🤖 AI Summary
This study addresses the insufficient multimodal understanding capability in generative software engineering (SE). We present the first systematic investigation of GPT-4’s multimodal interface for integrating visual modeling languages—specifically UML class and sequence diagrams—with natural language prompts. We propose a novel prompting paradigm wherein visual modeling artifacts serve as a critical modality, and design a task-driven evaluation framework to empirically assess its effectiveness across three core SE tasks: requirements understanding, code generation, and architectural reasoning.

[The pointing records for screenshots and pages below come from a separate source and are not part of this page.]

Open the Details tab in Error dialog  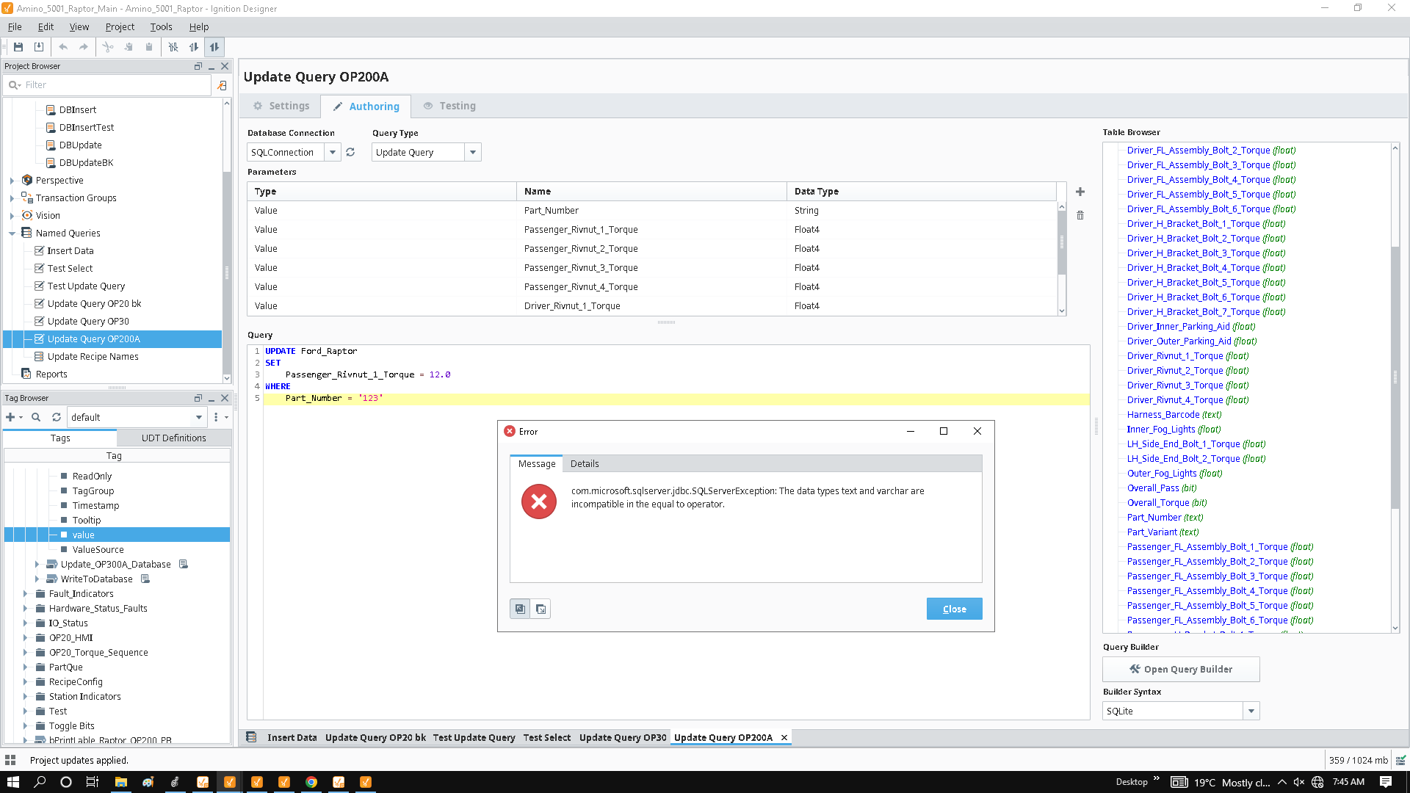point(585,464)
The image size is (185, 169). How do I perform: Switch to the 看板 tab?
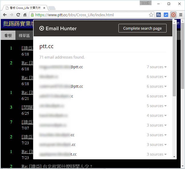(x=8, y=36)
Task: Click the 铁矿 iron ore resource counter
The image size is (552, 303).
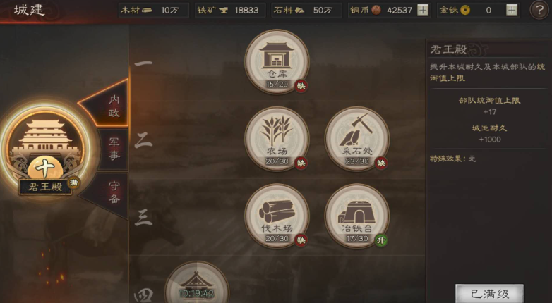Action: click(230, 10)
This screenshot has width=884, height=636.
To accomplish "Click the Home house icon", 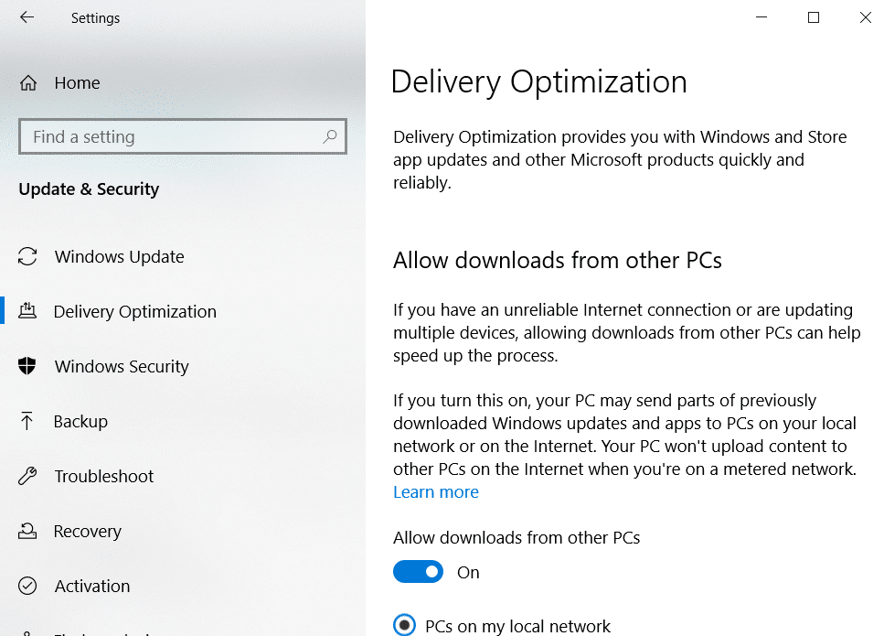I will coord(27,83).
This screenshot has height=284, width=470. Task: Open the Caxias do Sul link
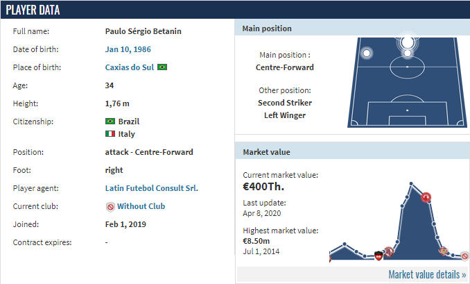point(130,67)
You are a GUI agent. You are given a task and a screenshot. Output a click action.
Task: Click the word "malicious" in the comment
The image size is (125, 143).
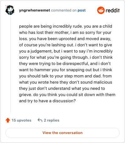point(103,82)
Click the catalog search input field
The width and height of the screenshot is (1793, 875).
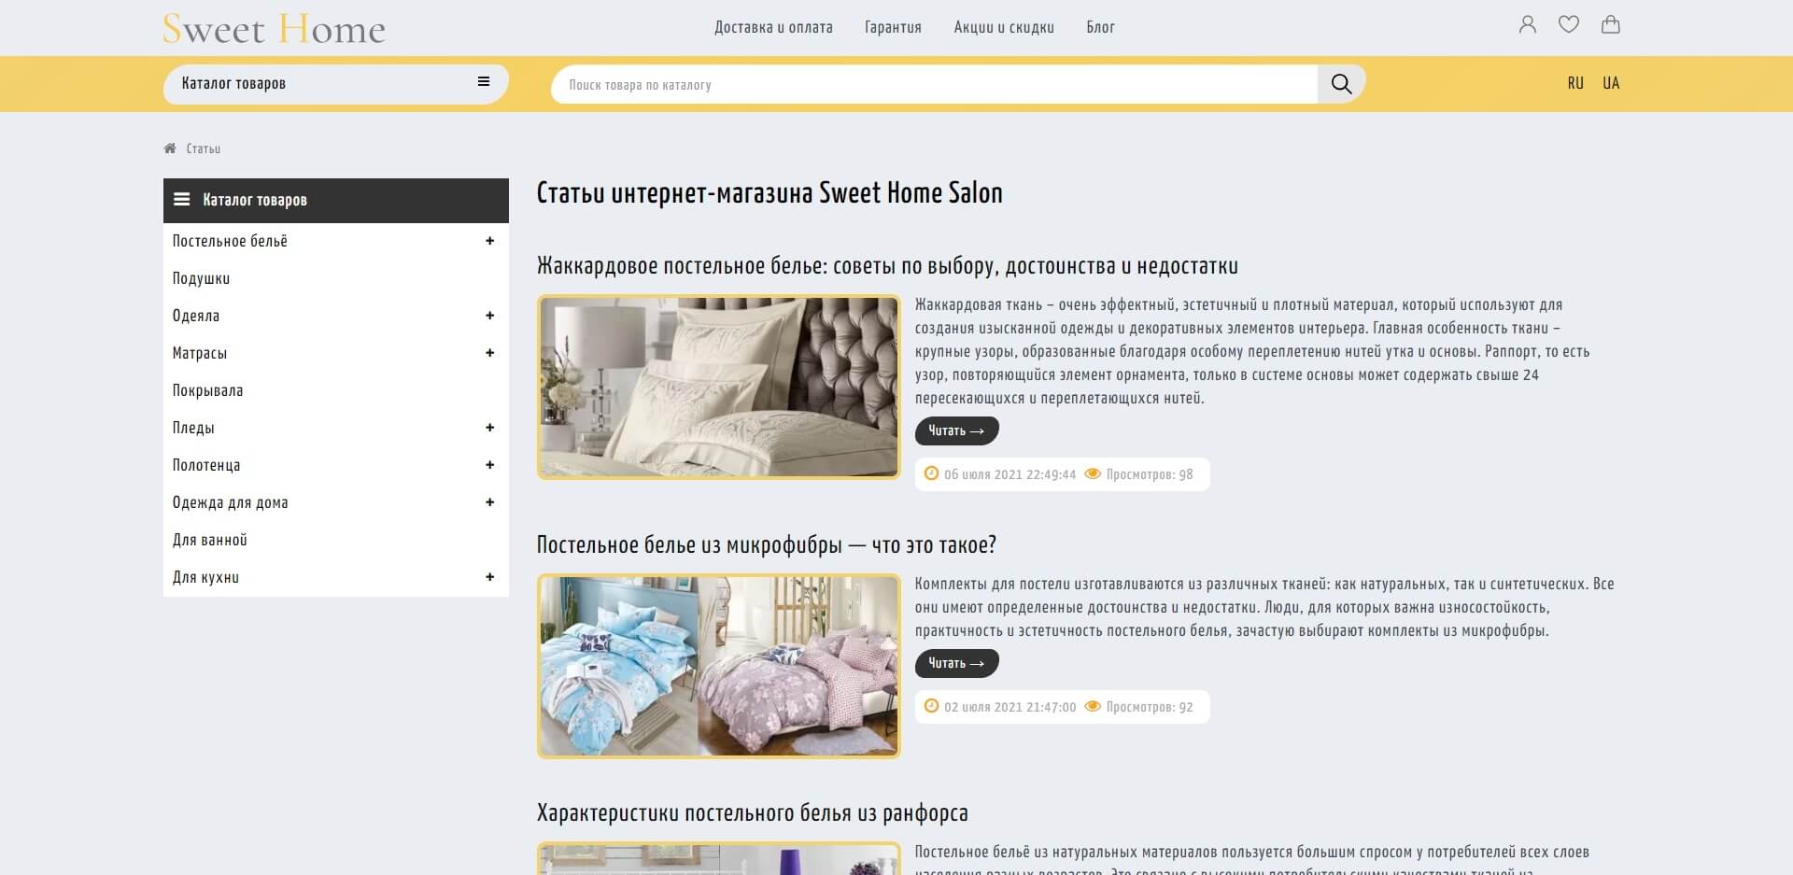pyautogui.click(x=934, y=84)
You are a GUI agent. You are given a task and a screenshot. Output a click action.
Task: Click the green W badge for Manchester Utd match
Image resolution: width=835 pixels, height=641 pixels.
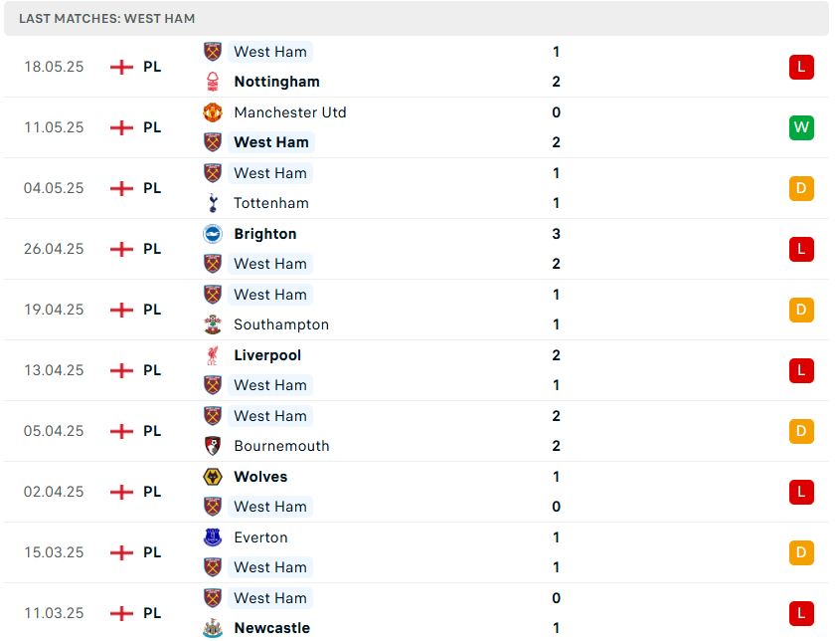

Experimental results demonstrate that multimodal (image-text) prompting significantly outperforms text-only baselines, yielding an average accuracy improvement of 37%. This confirms the indispensable role of visual modalities in generative SE and fills a critical research gap concerning the systematic application of multimodal large language models in software engineering.
📝 Abstract
Multimodal GPTs represent a watershed in the interplay between Software Engineering and Generative Artificial Intelligence. GPT-4 accepts image and text inputs, rather than simply natural language. We investigate relevant use cases stemming from these enhanced capabilities of GPT-4. To the best of our knowledge, no other work has investigated similar use cases involving Software Engineering tasks carried out via multimodal GPTs prompted with a mix of diagrams and natural language.